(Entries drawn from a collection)
— Start —
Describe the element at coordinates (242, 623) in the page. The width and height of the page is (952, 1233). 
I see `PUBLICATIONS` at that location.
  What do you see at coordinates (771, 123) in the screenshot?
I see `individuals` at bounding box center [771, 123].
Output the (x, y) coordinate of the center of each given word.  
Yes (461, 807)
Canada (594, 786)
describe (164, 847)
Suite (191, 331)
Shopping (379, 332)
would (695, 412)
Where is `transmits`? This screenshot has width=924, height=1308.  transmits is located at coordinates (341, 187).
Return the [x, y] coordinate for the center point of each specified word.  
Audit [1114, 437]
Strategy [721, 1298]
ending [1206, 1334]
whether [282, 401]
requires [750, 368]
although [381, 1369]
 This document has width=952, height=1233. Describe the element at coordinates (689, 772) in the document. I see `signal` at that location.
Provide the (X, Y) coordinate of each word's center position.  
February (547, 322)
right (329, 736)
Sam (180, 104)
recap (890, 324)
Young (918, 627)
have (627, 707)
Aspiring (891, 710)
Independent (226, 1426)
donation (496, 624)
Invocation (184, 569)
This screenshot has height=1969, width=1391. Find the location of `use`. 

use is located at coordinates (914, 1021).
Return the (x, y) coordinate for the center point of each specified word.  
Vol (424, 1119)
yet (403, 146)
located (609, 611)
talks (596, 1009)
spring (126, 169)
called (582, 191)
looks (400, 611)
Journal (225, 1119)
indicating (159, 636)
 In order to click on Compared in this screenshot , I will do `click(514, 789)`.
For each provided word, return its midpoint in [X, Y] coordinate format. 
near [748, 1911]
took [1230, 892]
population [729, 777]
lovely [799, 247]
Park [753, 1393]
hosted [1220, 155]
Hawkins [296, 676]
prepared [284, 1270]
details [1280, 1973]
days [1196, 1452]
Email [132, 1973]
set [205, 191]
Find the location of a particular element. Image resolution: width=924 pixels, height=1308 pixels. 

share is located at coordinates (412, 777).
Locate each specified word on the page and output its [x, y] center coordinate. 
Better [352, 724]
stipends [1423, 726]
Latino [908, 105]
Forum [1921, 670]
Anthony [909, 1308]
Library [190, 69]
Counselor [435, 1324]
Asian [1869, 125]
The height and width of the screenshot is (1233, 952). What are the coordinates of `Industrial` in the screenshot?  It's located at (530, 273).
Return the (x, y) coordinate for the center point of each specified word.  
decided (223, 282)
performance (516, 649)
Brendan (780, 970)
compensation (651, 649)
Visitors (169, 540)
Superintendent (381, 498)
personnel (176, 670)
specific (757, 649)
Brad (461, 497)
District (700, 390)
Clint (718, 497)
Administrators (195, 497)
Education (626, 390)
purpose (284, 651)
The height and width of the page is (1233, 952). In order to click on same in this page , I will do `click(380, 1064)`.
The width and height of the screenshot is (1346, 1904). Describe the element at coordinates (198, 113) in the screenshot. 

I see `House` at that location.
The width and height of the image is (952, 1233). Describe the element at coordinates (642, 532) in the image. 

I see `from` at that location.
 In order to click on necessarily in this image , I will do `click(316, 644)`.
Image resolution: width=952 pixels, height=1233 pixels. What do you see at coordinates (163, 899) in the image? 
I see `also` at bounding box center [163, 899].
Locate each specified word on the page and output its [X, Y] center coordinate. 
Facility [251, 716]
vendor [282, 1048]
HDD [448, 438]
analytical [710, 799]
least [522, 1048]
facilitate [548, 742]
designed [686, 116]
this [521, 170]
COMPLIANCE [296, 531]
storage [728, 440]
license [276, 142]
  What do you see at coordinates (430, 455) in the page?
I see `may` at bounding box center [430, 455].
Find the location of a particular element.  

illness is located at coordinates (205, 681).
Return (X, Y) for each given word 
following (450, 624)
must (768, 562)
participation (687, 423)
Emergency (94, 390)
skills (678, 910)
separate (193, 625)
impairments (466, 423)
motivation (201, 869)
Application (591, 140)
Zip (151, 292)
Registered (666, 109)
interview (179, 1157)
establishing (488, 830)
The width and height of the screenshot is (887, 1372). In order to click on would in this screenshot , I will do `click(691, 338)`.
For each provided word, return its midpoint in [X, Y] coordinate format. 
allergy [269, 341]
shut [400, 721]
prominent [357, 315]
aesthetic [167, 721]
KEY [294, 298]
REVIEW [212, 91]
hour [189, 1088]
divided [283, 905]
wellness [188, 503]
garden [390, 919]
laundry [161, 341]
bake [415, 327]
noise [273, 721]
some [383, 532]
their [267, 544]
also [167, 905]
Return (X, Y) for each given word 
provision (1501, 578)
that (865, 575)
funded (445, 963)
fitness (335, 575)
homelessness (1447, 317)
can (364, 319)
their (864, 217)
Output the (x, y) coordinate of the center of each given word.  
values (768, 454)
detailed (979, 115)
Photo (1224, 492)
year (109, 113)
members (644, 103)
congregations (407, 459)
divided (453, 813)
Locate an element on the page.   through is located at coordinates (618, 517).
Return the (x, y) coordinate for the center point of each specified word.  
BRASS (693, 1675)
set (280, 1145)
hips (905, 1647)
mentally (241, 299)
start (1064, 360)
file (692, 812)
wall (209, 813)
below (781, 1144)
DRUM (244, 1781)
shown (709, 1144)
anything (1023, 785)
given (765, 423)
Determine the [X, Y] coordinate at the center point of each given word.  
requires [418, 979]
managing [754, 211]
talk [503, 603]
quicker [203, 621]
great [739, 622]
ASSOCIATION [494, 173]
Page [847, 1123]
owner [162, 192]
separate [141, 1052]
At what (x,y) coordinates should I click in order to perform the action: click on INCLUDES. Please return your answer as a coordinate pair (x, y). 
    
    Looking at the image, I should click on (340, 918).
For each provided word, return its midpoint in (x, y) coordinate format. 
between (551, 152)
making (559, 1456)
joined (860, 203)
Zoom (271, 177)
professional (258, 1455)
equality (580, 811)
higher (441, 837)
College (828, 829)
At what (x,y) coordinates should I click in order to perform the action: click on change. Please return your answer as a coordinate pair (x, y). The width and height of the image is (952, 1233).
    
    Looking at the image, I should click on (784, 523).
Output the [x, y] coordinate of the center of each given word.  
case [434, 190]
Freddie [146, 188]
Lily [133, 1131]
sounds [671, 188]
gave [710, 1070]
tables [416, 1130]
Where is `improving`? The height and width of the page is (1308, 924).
— End —
Exercise: Extract every line of the items above that contains the word "particular", matching its case exactly.

Solved exercise:
Find the location of a particular element. Image resolution: width=924 pixels, height=1308 pixels. 
Find the location of a particular element.  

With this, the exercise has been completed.